But I’d lost a lot of time and it was, writing-wise, if not life-wise, a dark passage.

I used to wonder why I could pitch a company, and if investors weren’t interested, shrug it off and think, “your loss,” but rejection of my writing was so devastating. “Writing is so much more personal,” people would say. I really don’t think that’s it. Writing is more solitary, but your life and your ideas and your work are all personal, no matter what you do.

I think it’s about confidence. Not confidence about whether you are good or bad. But confidence that “there’s more where that came from.” For those of us who squeeze writing around jobs and families, who spend months on stories and years on novels, each product can become invested, weighted, with such hopes and dreams, as if it is the only chance.

I’ve lost forty-five pounds in the last year. (Great, how did this happen?
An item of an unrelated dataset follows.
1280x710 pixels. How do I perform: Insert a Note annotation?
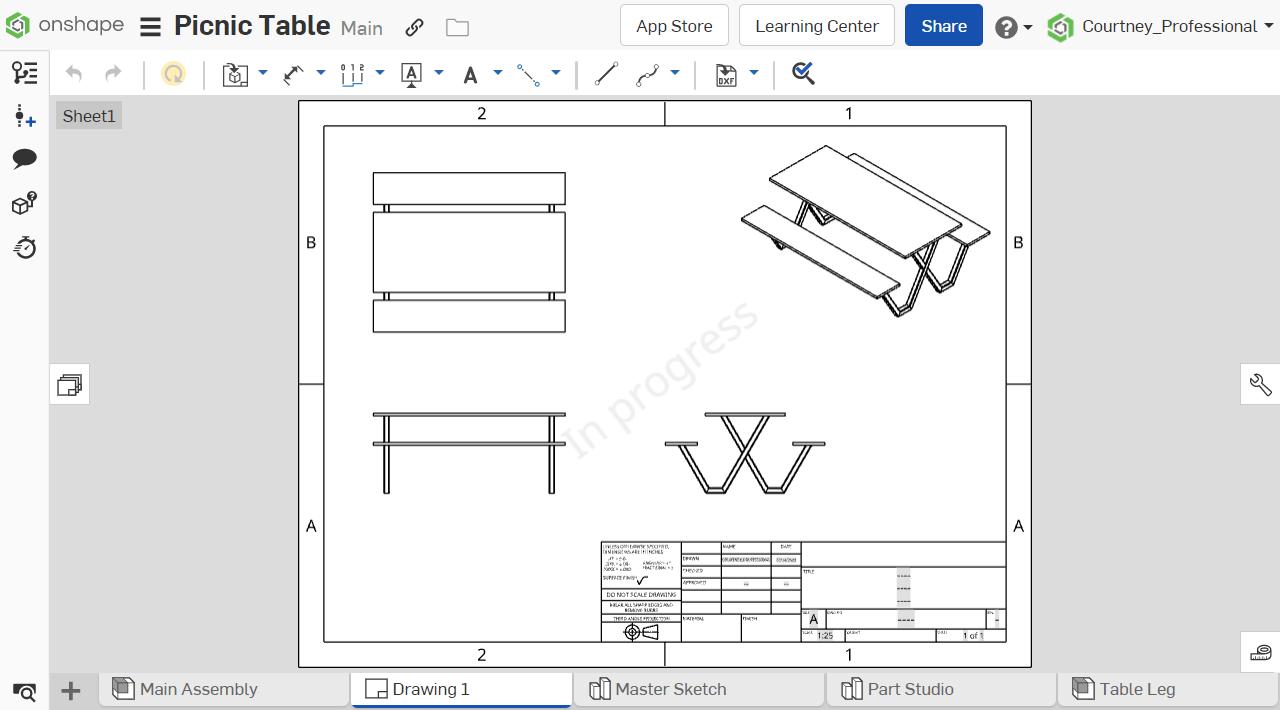click(411, 74)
Now I’m writing about the two subjects I’m most uncomfortable about.) I did it, mostly, by shifting my mindset from one of deprivation to one of abundance. Before, I had to eat that cannoli now because soon —tomorrow, next week, next month, next year—I was going on a diet. But now I think, there will always be more cannoli. So eating that one may not be so critically important.

“There will always be more words,” a woman in my writers group used to cheerfully say when advised to rip out a scene, ditch a character, kill a setting. I embraced it up to a point. Actually up to that point—the scene, character, setting point.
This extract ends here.